* _Task item_
Please provide the entries below again, word for word.
##### Supplied material
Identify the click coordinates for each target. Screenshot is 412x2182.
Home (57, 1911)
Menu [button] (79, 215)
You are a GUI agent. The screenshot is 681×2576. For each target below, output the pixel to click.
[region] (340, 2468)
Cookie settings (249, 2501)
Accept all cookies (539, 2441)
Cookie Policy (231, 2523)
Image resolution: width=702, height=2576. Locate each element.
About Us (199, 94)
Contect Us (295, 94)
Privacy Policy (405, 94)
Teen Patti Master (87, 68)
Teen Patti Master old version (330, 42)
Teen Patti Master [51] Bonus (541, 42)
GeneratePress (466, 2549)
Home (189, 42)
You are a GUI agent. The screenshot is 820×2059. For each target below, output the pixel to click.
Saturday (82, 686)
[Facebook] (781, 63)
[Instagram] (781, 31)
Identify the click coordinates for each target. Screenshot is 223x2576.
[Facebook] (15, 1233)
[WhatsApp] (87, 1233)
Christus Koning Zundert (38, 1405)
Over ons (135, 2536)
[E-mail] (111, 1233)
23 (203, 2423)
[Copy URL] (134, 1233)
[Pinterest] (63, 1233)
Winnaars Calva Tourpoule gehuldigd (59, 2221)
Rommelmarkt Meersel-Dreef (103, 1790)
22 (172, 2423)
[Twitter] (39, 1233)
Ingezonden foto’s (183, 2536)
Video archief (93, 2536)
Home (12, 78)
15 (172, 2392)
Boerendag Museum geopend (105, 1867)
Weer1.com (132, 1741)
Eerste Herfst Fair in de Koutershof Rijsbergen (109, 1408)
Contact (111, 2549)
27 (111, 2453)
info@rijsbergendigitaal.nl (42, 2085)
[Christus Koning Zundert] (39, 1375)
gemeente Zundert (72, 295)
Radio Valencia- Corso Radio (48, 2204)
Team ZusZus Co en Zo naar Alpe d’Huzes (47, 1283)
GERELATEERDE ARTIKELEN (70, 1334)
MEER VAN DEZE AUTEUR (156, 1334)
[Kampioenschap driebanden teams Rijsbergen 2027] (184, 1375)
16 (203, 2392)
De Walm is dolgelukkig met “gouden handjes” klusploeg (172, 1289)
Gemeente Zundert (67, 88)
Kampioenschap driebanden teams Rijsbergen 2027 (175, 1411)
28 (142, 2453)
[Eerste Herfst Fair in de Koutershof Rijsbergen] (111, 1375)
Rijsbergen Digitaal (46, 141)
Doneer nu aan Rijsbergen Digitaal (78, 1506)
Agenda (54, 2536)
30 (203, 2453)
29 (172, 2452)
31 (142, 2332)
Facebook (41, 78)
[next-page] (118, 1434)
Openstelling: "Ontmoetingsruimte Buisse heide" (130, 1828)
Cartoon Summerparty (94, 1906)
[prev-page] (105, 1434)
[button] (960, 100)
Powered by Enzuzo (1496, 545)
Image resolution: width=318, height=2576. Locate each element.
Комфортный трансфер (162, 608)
##########
* _Response_
Identify the click coordinates for each target. Screenshot is 412x2182.
Home (57, 1911)
Menu [button] (79, 215)
You are a GUI agent. The screenshot is 681×2576. For each target below, output the pixel to click.
[region] (340, 2468)
Cookie settings (249, 2501)
Accept all cookies (539, 2441)
Cookie Policy (231, 2523)
Image resolution: width=702, height=2576. Locate each element.
About Us (199, 94)
Contect Us (295, 94)
Privacy Policy (405, 94)
Teen Patti Master (87, 68)
Teen Patti Master old version (330, 42)
Teen Patti Master [51] Bonus (541, 42)
GeneratePress (466, 2549)
Home (189, 42)
You are a GUI agent. The screenshot is 820×2059. For each target below, output the pixel to click.
Saturday (82, 686)
[Facebook] (781, 63)
[Instagram] (781, 31)
Identify the click coordinates for each target. Screenshot is 223x2576.
[Facebook] (15, 1233)
[WhatsApp] (87, 1233)
Christus Koning Zundert (38, 1405)
Over ons (135, 2536)
[E-mail] (111, 1233)
23 (203, 2423)
[Copy URL] (134, 1233)
[Pinterest] (63, 1233)
Winnaars Calva Tourpoule gehuldigd (59, 2221)
Rommelmarkt Meersel-Dreef (103, 1790)
22 (172, 2423)
[Twitter] (39, 1233)
Ingezonden foto’s (183, 2536)
Video archief (93, 2536)
Home (12, 78)
15 (172, 2392)
Boerendag Museum geopend (105, 1867)
Weer1.com (132, 1741)
Eerste Herfst Fair in de Koutershof Rijsbergen (109, 1408)
Contact (111, 2549)
27 (111, 2453)
info@rijsbergendigitaal.nl (42, 2085)
[Christus Koning Zundert] (39, 1375)
gemeente Zundert (72, 295)
Radio Valencia- Corso Radio (48, 2204)
Team ZusZus Co en Zo naar Alpe d’Huzes (47, 1283)
GERELATEERDE ARTIKELEN (70, 1334)
MEER VAN DEZE AUTEUR (156, 1334)
[Kampioenschap driebanden teams Rijsbergen 2027] (184, 1375)
16 (203, 2392)
De Walm is dolgelukkig met “gouden handjes” klusploeg (172, 1289)
Gemeente Zundert (67, 88)
Kampioenschap driebanden teams Rijsbergen 2027 (175, 1411)
28 (142, 2453)
[Eerste Herfst Fair in de Koutershof Rijsbergen] (111, 1375)
Rijsbergen Digitaal (46, 141)
Doneer nu aan Rijsbergen Digitaal (78, 1506)
Agenda (54, 2536)
30 (203, 2453)
29 (172, 2452)
31 (142, 2332)
Facebook (41, 78)
[next-page] (118, 1434)
Openstelling: "Ontmoetingsruimte Buisse heide" (130, 1828)
Cartoon Summerparty (94, 1906)
[prev-page] (105, 1434)
[button] (960, 100)
Powered by Enzuzo (1496, 545)
Image resolution: width=318, height=2576. Locate each element.
Комфортный трансфер (162, 608)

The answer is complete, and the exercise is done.